Purchase plants from a local nursery or greenhouse. Look for dark green, stocky stems that are 8 to 10 inches tall and have a healthy root system.
Select a well-drained area to prevent poor soil aeration that can lead to root and blossom rot. Plant the tomato away from trees and outdoor buildings to ensure a healthy plant and adequate sun.
Space the tomato plants with 24 to 36 inches between each plant to ensure proper air circulation and prevent spreading disease.
Grow the plants in neutral soil with a pH level reading of 6.5 to 7.0. If lime is needed to tweak pH, add it in late fall or early spring.
Remove the tomato from the container and shake excess mulch or soil off of the plant. Tomatoes in peat pots can remain within the pot.
With a garden spade, dig a deep hole into the soil so that the lower leaves of the plant will be near the ground. Place the plant into the ground.

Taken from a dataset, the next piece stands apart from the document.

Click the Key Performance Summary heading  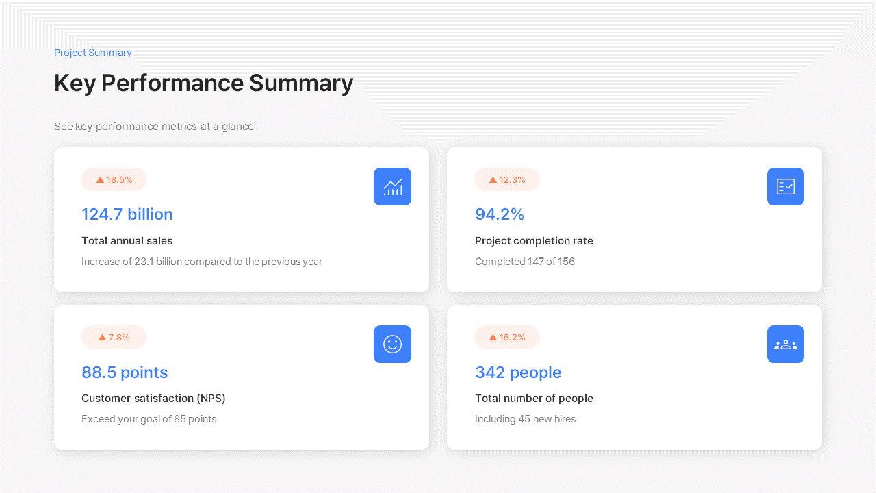(x=203, y=83)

Add 1 cup of complete garden fertilizer around the roots and after placing the plant into the soil. Cover the plant with the remaining soil and press firmly down to ensure the plant is properly buried.

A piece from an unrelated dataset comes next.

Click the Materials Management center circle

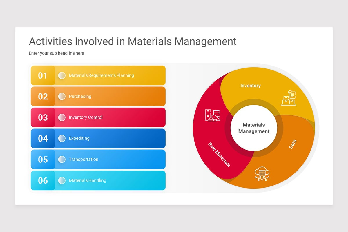[254, 128]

Water the tomato plants immediately. Make sure they receive at least 1 to 2 inches of water per week. Soak the soil when watering the tomatoes. According to the University of Missouri Extension, frequent light watering will encourage a weak root system, so occasional thorough soakings are preferred.
Mulch around the base of the tomato plants, leaving a 2- to 3-inch-wide ring around each plant. Use straw, compost, hay or paper to prevent water evaporation.
Stake the tomatoes with a 6-foot-long piece of wood or plastic. Place the stake into the soil, 4 inches from the base of the tomato plant. Use a strip of nylon stocking or heavy string to tie the tomato plant to the stake. Allow at least ½ inch of slack for growth.